- _What is needed_
In the material below, the lines containing the word "Nepromokavý" are required; copy each of them.
────────
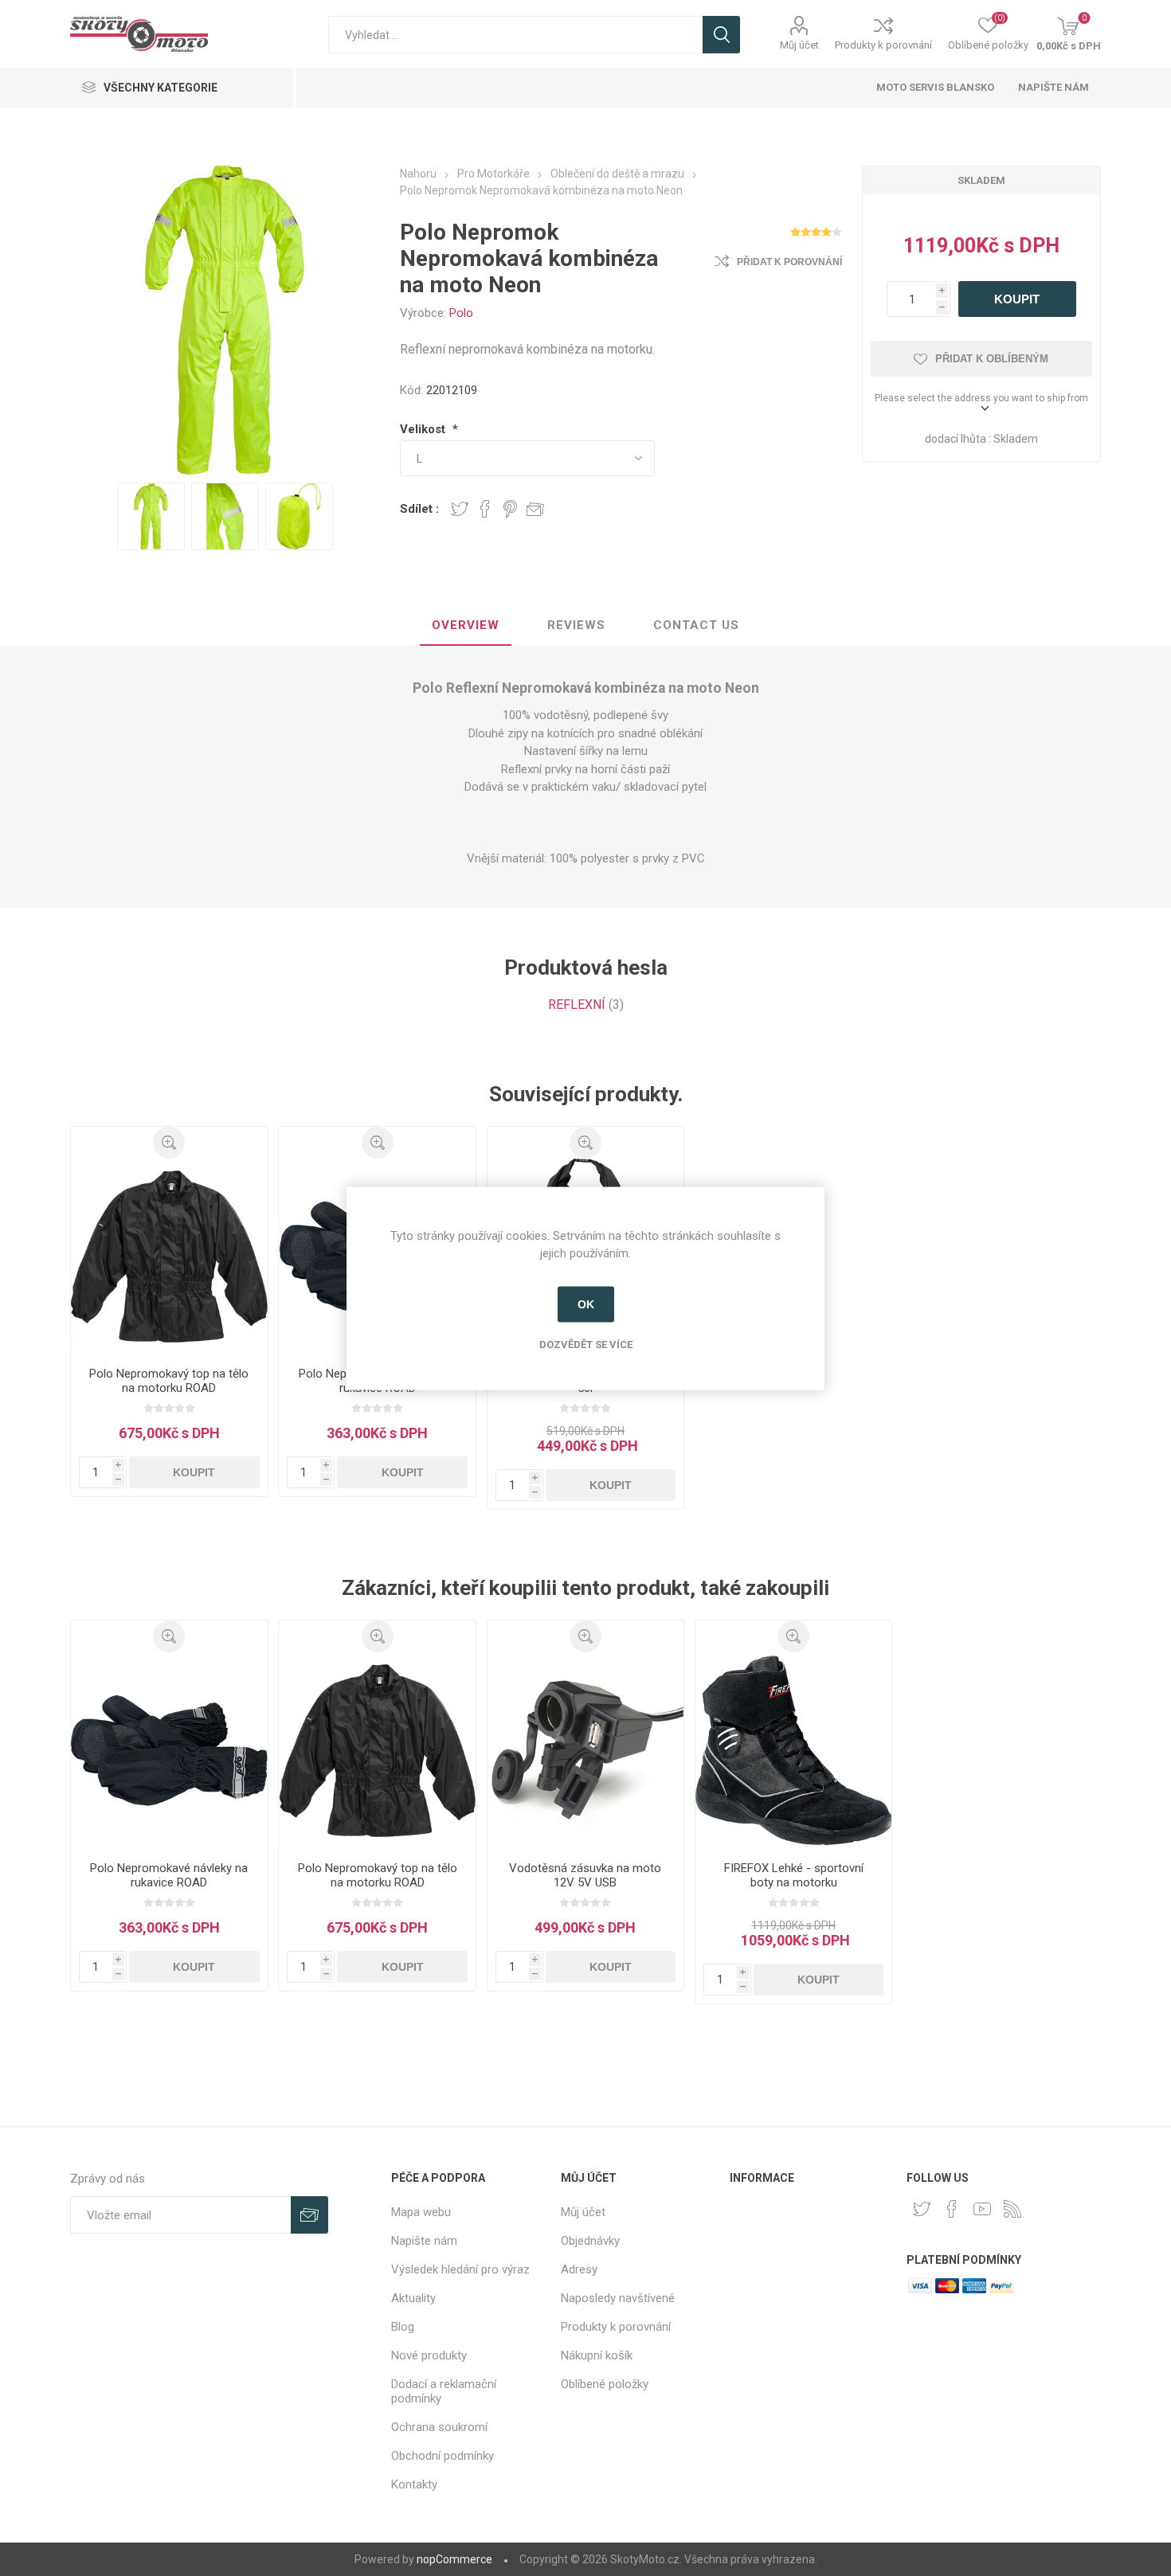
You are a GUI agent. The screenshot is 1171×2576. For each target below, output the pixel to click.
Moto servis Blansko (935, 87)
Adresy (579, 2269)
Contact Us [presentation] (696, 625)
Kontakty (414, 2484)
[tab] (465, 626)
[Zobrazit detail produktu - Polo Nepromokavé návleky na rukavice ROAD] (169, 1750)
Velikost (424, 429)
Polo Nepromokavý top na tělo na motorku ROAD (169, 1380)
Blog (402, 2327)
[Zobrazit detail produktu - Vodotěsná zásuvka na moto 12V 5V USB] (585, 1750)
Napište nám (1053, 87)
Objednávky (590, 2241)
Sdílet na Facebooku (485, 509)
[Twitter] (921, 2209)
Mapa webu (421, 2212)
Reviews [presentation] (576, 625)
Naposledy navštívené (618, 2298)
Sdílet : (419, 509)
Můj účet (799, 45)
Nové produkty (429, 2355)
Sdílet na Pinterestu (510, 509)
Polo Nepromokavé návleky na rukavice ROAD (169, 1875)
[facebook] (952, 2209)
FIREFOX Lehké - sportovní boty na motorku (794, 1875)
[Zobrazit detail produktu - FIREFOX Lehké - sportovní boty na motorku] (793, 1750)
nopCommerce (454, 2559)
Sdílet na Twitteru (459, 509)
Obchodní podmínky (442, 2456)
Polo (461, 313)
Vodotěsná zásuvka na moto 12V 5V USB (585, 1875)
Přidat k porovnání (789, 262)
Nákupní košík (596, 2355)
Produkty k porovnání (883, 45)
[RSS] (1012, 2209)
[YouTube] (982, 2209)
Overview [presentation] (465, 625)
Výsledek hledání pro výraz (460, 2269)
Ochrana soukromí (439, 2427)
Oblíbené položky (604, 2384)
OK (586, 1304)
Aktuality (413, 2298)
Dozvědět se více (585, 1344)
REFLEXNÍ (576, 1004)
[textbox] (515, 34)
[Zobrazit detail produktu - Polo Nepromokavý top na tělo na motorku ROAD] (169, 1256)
────────
- _Result below_
Polo Nepromokavý top na tělo na motorku ROAD (169, 1380)
[Zobrazit detail produktu - Polo Nepromokavý top na tělo na motorku ROAD] (169, 1256)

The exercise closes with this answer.